Start of Material provided

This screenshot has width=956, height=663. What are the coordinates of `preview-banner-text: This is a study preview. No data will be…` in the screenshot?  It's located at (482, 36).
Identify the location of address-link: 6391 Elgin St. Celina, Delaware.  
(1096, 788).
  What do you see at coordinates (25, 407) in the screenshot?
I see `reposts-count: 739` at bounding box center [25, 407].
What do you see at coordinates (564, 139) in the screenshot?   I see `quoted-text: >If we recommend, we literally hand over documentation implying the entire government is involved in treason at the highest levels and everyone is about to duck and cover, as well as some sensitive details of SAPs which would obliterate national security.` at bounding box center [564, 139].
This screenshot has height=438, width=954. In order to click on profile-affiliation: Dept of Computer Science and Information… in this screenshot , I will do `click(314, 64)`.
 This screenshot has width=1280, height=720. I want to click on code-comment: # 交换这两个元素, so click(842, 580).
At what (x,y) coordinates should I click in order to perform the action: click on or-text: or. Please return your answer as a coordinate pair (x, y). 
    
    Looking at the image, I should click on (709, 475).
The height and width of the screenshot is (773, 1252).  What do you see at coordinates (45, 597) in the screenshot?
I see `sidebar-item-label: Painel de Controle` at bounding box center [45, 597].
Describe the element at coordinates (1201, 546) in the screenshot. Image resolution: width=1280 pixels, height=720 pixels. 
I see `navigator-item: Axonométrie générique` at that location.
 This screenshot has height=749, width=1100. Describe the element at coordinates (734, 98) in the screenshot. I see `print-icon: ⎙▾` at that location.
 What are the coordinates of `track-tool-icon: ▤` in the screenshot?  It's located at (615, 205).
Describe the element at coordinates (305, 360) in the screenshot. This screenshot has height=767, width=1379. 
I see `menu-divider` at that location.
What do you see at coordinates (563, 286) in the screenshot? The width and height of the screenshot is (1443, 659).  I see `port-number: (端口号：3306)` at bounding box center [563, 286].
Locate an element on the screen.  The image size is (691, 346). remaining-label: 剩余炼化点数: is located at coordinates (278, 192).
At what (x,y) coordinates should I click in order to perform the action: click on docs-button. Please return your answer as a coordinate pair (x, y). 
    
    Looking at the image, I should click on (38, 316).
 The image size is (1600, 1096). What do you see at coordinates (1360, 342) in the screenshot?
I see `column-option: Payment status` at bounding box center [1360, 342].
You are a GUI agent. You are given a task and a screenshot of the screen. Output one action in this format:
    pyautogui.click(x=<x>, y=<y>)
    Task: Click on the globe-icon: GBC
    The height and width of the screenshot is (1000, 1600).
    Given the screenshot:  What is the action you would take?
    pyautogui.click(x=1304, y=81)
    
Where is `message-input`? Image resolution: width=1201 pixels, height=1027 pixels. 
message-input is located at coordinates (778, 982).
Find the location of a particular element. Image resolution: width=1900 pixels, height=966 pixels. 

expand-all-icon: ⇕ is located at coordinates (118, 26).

End of Material provided

### Work instruction:
Rewrite all of the entries above, replacing "Image resolution" with "Screen size" and leaving everything else unchanged.

### Answer for this exercise:
This screenshot has width=956, height=663. What are the coordinates of `preview-banner-text: This is a study preview. No data will be…` in the screenshot?  It's located at (482, 36).
Identify the location of address-link: 6391 Elgin St. Celina, Delaware.  
(1096, 788).
  What do you see at coordinates (25, 407) in the screenshot?
I see `reposts-count: 739` at bounding box center [25, 407].
What do you see at coordinates (564, 139) in the screenshot?   I see `quoted-text: >If we recommend, we literally hand over documentation implying the entire government is involved in treason at the highest levels and everyone is about to duck and cover, as well as some sensitive details of SAPs which would obliterate national security.` at bounding box center [564, 139].
This screenshot has height=438, width=954. In order to click on profile-affiliation: Dept of Computer Science and Information… in this screenshot , I will do `click(314, 64)`.
 This screenshot has width=1280, height=720. I want to click on code-comment: # 交换这两个元素, so click(842, 580).
At what (x,y) coordinates should I click in order to perform the action: click on or-text: or. Please return your answer as a coordinate pair (x, y). 
    
    Looking at the image, I should click on (709, 475).
The height and width of the screenshot is (773, 1252).  What do you see at coordinates (45, 597) in the screenshot?
I see `sidebar-item-label: Painel de Controle` at bounding box center [45, 597].
Describe the element at coordinates (1201, 546) in the screenshot. Screen size: width=1280 pixels, height=720 pixels. 
I see `navigator-item: Axonométrie générique` at that location.
 This screenshot has height=749, width=1100. Describe the element at coordinates (734, 98) in the screenshot. I see `print-icon: ⎙▾` at that location.
 What are the coordinates of `track-tool-icon: ▤` in the screenshot?  It's located at (615, 205).
Describe the element at coordinates (305, 360) in the screenshot. This screenshot has height=767, width=1379. 
I see `menu-divider` at that location.
What do you see at coordinates (563, 286) in the screenshot? The width and height of the screenshot is (1443, 659).  I see `port-number: (端口号：3306)` at bounding box center [563, 286].
Locate an element on the screen.  The image size is (691, 346). remaining-label: 剩余炼化点数: is located at coordinates (278, 192).
At what (x,y) coordinates should I click in order to perform the action: click on docs-button. Please return your answer as a coordinate pair (x, y). 
    
    Looking at the image, I should click on (38, 316).
 The image size is (1600, 1096). What do you see at coordinates (1360, 342) in the screenshot?
I see `column-option: Payment status` at bounding box center [1360, 342].
You are a GUI agent. You are given a task and a screenshot of the screen. Output one action in this format:
    pyautogui.click(x=<x>, y=<y>)
    Task: Click on the globe-icon: GBC
    The height and width of the screenshot is (1000, 1600).
    Given the screenshot:  What is the action you would take?
    pyautogui.click(x=1304, y=81)
    
Where is `message-input`? Screen size: width=1201 pixels, height=1027 pixels. 
message-input is located at coordinates (778, 982).
Find the location of a particular element. Screen size: width=1900 pixels, height=966 pixels. 

expand-all-icon: ⇕ is located at coordinates (118, 26).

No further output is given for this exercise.